The two chief legal issues for writers are libel and invasion of privacy. Libel is the authorship of a false statement in a permanent medium (such as print or the Web) that damages someone’s reputation. It differs from slander in that slander pertains purely to oral defamation in an impermanent medium, such as speech, while libel pertains to defamation in a permanent medium.

Although the application of the law may vary by jurisdiction, there are typically four key tests that determine the course of a libel action:

  • The statement must be false. True statements are not libelous.
  • The statement must be unprivileged—that is, it must be made to someone other than the person concerned. It is not libelous to make a defamatory statement only to the person concerned.
  • If the statement is of public concern, the person making it must demonstrate negligence.
  • The statement must cause damage to the plaintiff. In most jurisdictions, the damage must be to the reputation of the plaintiff, but in some, mental anguish may also give rise to an action for libel.
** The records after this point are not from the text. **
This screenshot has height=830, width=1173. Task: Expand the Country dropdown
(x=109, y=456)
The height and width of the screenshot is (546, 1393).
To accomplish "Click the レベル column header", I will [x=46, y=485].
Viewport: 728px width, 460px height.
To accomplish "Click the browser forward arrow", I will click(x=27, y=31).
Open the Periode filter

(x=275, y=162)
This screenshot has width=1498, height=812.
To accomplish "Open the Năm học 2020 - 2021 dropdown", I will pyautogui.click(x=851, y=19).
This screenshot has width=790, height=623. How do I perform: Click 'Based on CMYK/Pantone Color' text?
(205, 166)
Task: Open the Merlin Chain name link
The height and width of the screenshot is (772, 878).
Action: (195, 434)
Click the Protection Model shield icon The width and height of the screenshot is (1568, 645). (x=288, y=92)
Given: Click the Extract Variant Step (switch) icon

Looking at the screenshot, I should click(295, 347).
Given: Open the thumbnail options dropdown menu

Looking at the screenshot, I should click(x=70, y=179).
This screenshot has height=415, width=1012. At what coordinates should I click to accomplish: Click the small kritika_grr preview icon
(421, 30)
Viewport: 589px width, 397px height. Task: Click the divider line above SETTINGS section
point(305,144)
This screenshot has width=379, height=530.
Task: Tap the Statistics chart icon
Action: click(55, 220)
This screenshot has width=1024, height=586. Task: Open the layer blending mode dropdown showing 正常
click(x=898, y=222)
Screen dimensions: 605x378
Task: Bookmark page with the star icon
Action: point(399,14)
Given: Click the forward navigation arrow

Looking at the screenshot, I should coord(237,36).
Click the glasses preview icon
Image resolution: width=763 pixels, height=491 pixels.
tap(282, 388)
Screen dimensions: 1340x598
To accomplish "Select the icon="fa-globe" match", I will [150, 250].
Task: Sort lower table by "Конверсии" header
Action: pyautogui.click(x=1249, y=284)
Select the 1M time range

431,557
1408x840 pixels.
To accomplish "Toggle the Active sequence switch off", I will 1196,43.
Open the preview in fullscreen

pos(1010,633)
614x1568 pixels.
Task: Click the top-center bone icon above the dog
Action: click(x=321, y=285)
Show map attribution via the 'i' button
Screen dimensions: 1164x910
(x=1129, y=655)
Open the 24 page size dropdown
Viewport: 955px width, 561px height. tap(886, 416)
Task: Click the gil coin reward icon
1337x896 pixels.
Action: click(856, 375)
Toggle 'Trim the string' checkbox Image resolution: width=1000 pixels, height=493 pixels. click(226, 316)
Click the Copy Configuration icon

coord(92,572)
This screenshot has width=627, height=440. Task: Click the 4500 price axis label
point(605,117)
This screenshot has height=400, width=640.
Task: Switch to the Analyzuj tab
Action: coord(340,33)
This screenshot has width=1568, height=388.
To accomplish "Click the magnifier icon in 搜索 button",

Some jurisdictions also recognize “per se” defamations, which are statements that are presumed to cause damage to the plaintiff. Such statements include attacks on a person’s professional character or standing or allegations of a sexual nature. If you anticipate legal action in such a jurisdiction, it might be unwise to talk about your sister’s breast implants or your cousin’s case of the clap.

Several defenses are available against an action for libel. One is simple truthfulness. If a statement can be proven to be true, it is by definition not libelous.

Another defense is privilege—that is, the utterance of an otherwise defamatory statement in a setting where such statements are allowed, such as a legislature or a court of law. This defense would be unavailable, of course, to writers who publish their work.

A third defense against libel is opinion. In some (but not all) jurisdictions, a statement of opinion, as opposed to fact, cannot be considered libelous. The definition of opinion can be complex, however, as it often depends on context. For example, in a jurisdiction that observes the distinction, a stranger accusing you of thievery would not be held responsible for libel, on the grounds that a hypothetical reasonable person would consider this statement an opinion.  An employer or other acquaintance making the same accusation, however, would be held responsible for libel, on the grounds that the same reasonable person would consider this statement to have a factual basis.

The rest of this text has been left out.